### PROBLEM DESCRIPTION
Using the records below, write out again exactly the lines that begin at the line containing "968x439 pixels." and end at the line containing "You are a computer-use agent. The width", and no other lines.

### Collected data entries

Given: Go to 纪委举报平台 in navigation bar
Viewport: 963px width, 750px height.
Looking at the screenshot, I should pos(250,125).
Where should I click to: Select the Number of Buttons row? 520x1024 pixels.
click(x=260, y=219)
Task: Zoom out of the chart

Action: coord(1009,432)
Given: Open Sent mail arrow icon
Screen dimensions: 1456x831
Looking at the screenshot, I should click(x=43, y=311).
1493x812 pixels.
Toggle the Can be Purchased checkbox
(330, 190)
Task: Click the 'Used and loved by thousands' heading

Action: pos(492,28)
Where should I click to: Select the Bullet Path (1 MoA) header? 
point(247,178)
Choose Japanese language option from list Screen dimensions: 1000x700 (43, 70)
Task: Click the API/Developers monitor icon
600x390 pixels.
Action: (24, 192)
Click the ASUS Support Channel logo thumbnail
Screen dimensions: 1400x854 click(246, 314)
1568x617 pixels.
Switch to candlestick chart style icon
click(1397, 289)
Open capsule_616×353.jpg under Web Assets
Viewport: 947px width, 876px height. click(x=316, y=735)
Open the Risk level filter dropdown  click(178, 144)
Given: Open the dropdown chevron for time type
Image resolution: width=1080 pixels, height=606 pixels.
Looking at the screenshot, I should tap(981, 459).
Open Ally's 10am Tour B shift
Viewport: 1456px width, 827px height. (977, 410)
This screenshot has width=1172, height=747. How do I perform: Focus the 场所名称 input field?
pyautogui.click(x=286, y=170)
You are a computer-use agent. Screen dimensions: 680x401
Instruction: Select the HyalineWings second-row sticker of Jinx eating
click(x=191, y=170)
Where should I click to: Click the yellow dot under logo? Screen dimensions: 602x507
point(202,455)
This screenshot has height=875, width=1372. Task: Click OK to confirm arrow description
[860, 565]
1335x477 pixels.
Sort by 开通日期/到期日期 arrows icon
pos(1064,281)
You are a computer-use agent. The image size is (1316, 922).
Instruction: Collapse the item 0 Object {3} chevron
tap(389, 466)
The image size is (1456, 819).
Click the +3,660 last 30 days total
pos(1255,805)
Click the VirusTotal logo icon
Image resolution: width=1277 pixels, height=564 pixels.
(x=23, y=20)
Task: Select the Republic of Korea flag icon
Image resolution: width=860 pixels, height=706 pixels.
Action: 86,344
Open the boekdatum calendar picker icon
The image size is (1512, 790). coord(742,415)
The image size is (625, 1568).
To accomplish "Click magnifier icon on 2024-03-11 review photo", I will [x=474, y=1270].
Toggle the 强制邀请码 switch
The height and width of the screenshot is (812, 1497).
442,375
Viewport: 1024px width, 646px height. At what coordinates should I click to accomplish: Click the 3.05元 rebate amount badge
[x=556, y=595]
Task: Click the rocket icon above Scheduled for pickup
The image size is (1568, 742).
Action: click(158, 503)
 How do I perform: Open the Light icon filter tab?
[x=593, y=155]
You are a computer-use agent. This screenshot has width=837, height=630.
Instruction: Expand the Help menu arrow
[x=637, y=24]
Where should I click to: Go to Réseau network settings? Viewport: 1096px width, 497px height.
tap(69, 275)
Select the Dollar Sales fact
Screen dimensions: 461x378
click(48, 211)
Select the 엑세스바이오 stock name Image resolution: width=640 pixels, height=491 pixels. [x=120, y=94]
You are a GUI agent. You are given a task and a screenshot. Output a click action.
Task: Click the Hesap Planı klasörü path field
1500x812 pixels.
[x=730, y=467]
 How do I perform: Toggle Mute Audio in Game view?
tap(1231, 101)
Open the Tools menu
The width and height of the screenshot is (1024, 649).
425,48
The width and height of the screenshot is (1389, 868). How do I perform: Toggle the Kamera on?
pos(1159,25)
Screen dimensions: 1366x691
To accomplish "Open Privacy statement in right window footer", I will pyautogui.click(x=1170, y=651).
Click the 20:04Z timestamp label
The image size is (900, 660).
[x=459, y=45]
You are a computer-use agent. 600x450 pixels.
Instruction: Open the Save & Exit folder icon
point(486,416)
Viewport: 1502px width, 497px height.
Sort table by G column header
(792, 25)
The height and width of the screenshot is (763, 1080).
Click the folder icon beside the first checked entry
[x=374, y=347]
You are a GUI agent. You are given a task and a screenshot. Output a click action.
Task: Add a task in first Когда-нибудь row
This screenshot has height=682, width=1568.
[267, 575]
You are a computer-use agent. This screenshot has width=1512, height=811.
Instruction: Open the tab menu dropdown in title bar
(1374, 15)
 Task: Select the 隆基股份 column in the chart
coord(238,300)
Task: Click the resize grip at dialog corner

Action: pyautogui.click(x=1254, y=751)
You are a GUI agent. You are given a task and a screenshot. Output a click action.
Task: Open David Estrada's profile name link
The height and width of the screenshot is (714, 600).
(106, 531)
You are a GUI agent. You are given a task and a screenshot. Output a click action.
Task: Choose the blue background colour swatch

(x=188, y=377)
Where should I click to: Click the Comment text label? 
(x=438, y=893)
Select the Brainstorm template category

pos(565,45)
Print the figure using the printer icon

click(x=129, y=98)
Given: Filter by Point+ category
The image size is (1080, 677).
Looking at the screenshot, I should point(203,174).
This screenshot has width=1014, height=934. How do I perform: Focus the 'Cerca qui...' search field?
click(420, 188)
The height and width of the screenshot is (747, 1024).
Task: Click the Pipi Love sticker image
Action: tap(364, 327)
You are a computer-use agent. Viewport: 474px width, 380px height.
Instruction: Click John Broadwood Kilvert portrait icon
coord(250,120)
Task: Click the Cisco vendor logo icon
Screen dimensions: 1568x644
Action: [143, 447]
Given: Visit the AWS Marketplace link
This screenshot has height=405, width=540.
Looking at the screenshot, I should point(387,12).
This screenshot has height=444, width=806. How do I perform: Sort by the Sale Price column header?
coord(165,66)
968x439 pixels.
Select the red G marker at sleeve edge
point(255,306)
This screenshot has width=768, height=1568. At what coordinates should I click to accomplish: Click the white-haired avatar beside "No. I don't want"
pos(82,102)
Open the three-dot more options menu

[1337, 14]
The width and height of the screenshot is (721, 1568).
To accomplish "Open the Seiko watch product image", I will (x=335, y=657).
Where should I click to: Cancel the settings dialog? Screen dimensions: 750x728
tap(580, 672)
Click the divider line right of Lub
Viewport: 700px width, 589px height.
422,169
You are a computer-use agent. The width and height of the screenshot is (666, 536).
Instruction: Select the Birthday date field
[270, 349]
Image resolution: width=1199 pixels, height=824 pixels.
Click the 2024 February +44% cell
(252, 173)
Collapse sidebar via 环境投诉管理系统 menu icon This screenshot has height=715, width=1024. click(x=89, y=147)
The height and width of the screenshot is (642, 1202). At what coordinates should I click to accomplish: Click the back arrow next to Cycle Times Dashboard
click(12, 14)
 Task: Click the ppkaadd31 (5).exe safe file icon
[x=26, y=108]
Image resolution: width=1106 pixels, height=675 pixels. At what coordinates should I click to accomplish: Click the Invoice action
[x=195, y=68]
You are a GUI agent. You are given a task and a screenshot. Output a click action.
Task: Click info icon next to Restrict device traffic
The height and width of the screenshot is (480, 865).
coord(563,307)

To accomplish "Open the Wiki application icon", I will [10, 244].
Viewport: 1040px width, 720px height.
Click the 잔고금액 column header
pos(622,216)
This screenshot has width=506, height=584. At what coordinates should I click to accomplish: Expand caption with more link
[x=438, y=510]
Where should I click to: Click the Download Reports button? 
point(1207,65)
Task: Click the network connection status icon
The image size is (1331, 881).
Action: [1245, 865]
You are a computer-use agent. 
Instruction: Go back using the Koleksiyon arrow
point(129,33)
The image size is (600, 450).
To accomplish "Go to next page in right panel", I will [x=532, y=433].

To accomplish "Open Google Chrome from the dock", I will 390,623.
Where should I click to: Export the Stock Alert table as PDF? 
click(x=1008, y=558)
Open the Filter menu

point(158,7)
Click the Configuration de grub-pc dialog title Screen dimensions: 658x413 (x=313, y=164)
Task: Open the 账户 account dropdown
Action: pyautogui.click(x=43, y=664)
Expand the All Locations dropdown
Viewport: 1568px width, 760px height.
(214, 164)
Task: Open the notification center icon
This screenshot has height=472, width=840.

### TASK OUTPUT
968x439 pixels.
Select the red G marker at sleeve edge
point(255,306)
This screenshot has width=768, height=1568. At what coordinates should I click to accomplish: Click the white-haired avatar beside "No. I don't want"
pos(82,102)
Open the three-dot more options menu

[1337, 14]
The width and height of the screenshot is (721, 1568).
To accomplish "Open the Seiko watch product image", I will (x=335, y=657).
Where should I click to: Cancel the settings dialog? Screen dimensions: 750x728
tap(580, 672)
Click the divider line right of Lub
Viewport: 700px width, 589px height.
422,169
You are a computer-use agent. The width and height of the screenshot is (666, 536).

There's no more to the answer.